• Blog >
  • Fix it quick then fix it right

I write bad code. So do you. So do our colleagues. Whether you realise it yet or not, the project you’re working on right now contains bad code. This isn’t as terrible as it first seems. The code behind a site doesn’t have to be perfect to provide value. In fact, the bad code might never cause a problem. It might only become a problem when new functionality is required later and the way something has been done makes it more difficult to add the required change. Situations like this are ripe for refactoring.

Wait, what’s refactoring?

For our purposes, refactoring code means to change the code in some way without changing what it does (developers like arguing about the exact definition). When refactoring code as part of a bug fix or new functionality, it is much better to do the refactoring changes, check everything still works and then to make the functionality change. Any change to code has the potential to introduce a new bug and separating refactoring from other changes makes it much easier to identify the source of new bugs.

Hang on, if the functionality doesn’t change why bother?

Good question, voice in my head. Removing unnecessary complexity, making variable or function names clearer or simply fixing coding standards all provide benefits the next time someone has to work on that code. These common bad practices are known as code smells. Various resources, such as Sourcemaking, provide lists of code smells with descriptions, common causes and the benefits of fixing them.

Why are you telling me all this?

Jeez, impatient much? Fine, I’ll get to the point. Nothing I’ve said so far is groundbreaking. However, I often use the principles of refactoring before the code I’m writing gets anywhere near the live site or even the QA/development environment.

The hardest part of fixing bugs can be finding the exact source of the problem. My first reaction to a bug description can often be “There’s no way that could happen”. Except, well, whatever it is is happening so clearly my understanding of the system is flawed. In this situation it can be quite difficult to work out where to start so I turn to my trusty friend xdebug.

I’m not going to explain how to use xdebug (this blog post needs to finish at some point) but it allows you to step through parts of the code line by line and to check values at specific moments during the execution of the system. However, it is safe to say that the place where you first notice something wrong will not be the right place to fix it. This is especially true with complex frameworks like Drupal or Magento. After all, “Never hack core” is a common refrain in Drupal for a reason.

However, it is a valid approach to hardcode a change to some problematic code there and then to prove that it does fix the problem. At this point, a bad developer would call it a day, commit the change to their version control system (or push it straight to live if they’re really bad) and call it a day.

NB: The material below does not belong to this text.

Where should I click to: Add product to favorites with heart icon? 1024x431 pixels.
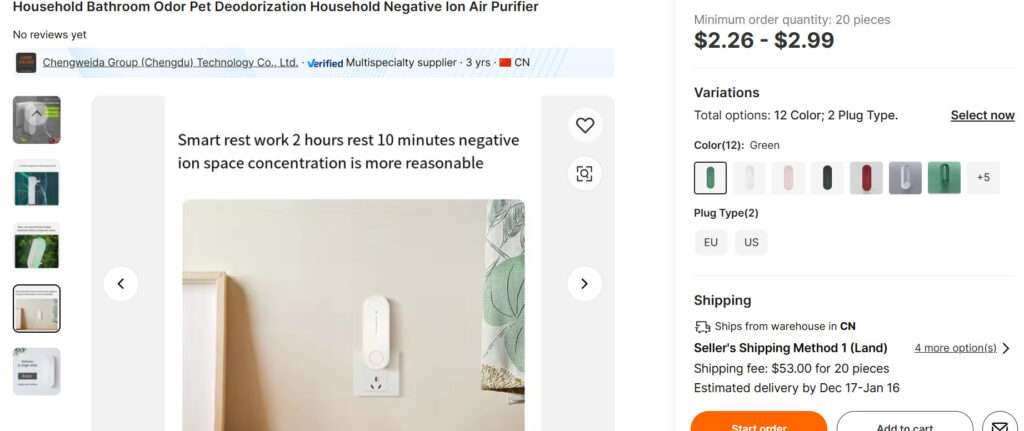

We’re not bad developers though so we want to work back from the quick, hacky fix to the right fix. It’s at this point that I would suggest reframing the problem as a refactoring. Immediately, I find this relaxing. I’m no longer trying to fix something that’s broken. I’m just making it better. This is a far less urgent which allows adrenaline to drop and makes it easier for me to look at the bigger picture.

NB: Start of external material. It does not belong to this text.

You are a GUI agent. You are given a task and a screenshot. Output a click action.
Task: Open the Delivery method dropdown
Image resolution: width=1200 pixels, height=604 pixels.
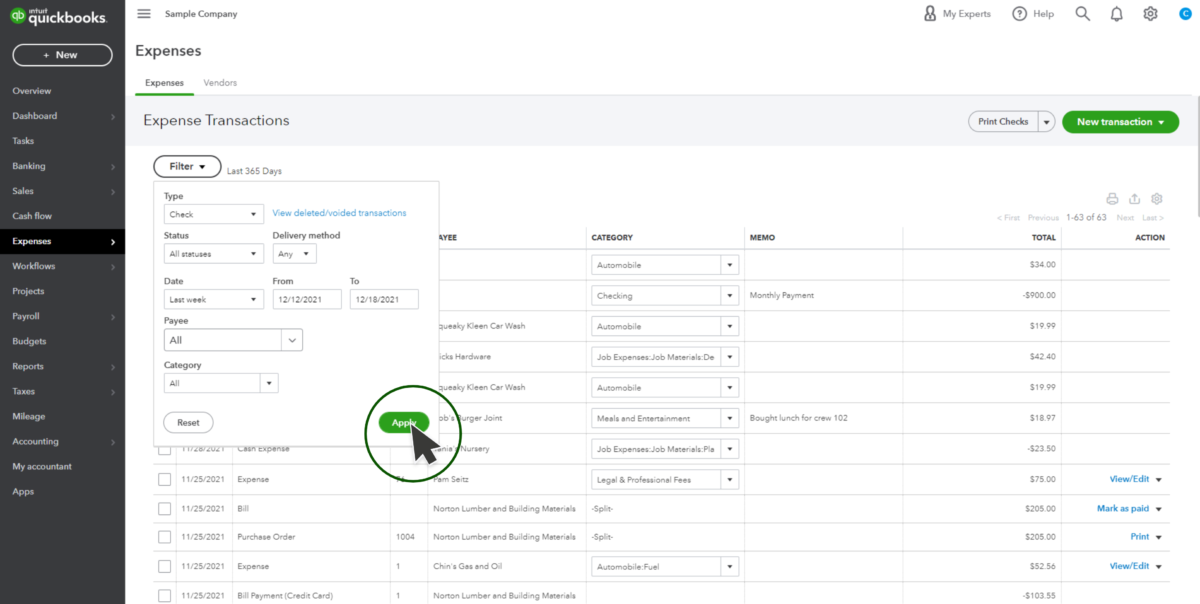293,253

Can you explain that with a hypothetical example?

It’s like you read my mind. Let’s imagine a Drupal site that has a custom content locking system to only allows one user to edit a node at once. However, QA are reporting that multiple users can edit a node at the same time.

Suppose we’ve not worked on this site for 12 months and, from a quick look at the codebase, we can’t find a module that seems obviously related to content locking so we break out xdebug. Stepping through the code we find that when the node is loaded a custom property $node->is_lckd exists but is set to NULL. We check the database and there’s a custom column on the node table called is_lckd and, for this node, it is set to TRUE. Aha! We have found a problem. Perhaps if the property was correct then the rest of the locking process would kick in and everything would work again.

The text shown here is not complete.